Dans les rues étriquées des Marolles, grouillent des gosses. Leur refuge, leur coin de paradis et d’illusions est un terrain vague encombré de bidons et de buissons rachitiques. Un beau jour arrivent des hommes en chapeau mou et d’autres en salopettes qui examinent les lieux, déploient des papiers… Pour les enfants, ça ne sent pas bon. En effet, le terrain est bientôt barricadé, éventré par des machines, tandis que des maisons alentour sont abattues. Le marteau-pilon fait frissonner tout le quartier et lentement s’élèvent de grands murs de briques. Les gosses, rejetés à la rue, sont atterrés de voir ainsi volée leur part de ciel. Doucement, leur stupeur se transforme en révolte : ils se choisissent un chef, fabriquent des catapultes avec les bretelles de leurs parents et décident de livrer une guerre sans merci aux entrepreneurs et architectes…
En se plongeant dans cette drôle de guerre, Le chantier des gosses nous fait entrer dans le petit univers indompté des enfants et évoque leur condition, leur mentalité, leurs réactions, l’étanchéité qui existe entre leur monde et celui des grandes personnes et, à la fois, leur désir de se conduire comme des adultes. Du plus petit (2 ans et demi) au plus grand (14 ans), les voilà acteurs de cinéma, vivant leur rôle avec beaucoup de spontanéité et une grande part d’improvisation.

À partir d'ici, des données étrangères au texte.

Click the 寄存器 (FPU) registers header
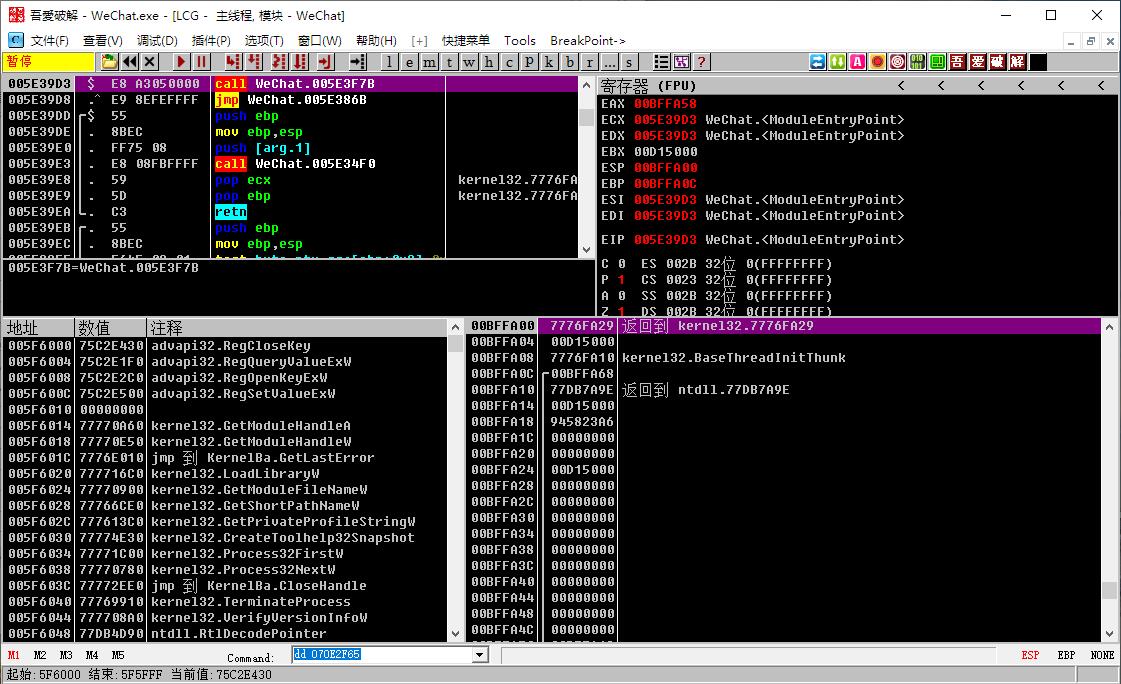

« Faire du cinéma en se mêlant à la vie, dans la rue, avec des gens de la rue. Montrer la vie “dans un quartier pauvre que rien ne distinguera des autres quartiers pauvres du monde”. Harlez s’en va sillonner les rues des Marolles pendant deux ans (1954-1956). Il s’attire rapidement la sympathie des habitants et s’entoure d’une kyrielle d’enfants qui deviennent peu à peu ses acteurs. »
Cinema Nova
« En utilisant les Marolles comme point d’ancrage et ses habitants comme acteurs, Jean Harlez réalise "un film dans un quartier populaire, qui aurait pu se dérouler n’importe où, à Molenbeek, à Anderlecht, à Liège, dans les corons du Borinage ou de Charleroi". Il ne s’agit ni d’une œuvre à thèse, ni d’une pièce de folklore consacrée au mythe des Marolles. Plutôt d’une petite perle qui mêle la drôlerie à l’amertume, d’un trésor d’archives sur la ville… L’esprit frondeur, la gouaille des jeunes habitants du quartier et les images étonnantes d’un Bruxelles révolu en enthousiasmeront plus d’un ! »
Cinema Nova
« Entre deux séquences, nous avons mangé un cornet de frites avec lui et il nous a dit : « Je ne veux pas faire du folklore, je ne veux pas filmer une curiosité. Je montre un quartier pauvre que rien ne distinguera des autres quartiers pauvres du monde… » Et nous nous sommes dit que vraiment, si un jour le cinéma belge sort de sa médiocre ornière, si un jour il parvient à peindre l’universel, comme l’ont fait les Italiens dans le Voleur de bicyclette et autres Païsa, ce sera sûrement grâce à des hommes de cette trempe, qui n’attendent ni subsides ni mécènes pour « oser » faire un bon film… »
Paul De Swaef

Le chantier des gosses
Texte d’introduction par Ruben Demasure
Avec Le chantier des gosses (1970), l’autodidacte Jean Harlez (1924) réalise son grand rêve : faire un long-métrage dans le quartier bruxellois des Marolles. Avec les enfants du quartier et une caméra bricolée, Harlez improvise l’histoire d’une bande de gamins des rues qui défendent leur terrain vague contre les géomètres et les entrepreneurs qui veulent y implanter une tour de logements sociaux. La genèse du film fut une bataille aussi spectaculaire qu'éprouvante.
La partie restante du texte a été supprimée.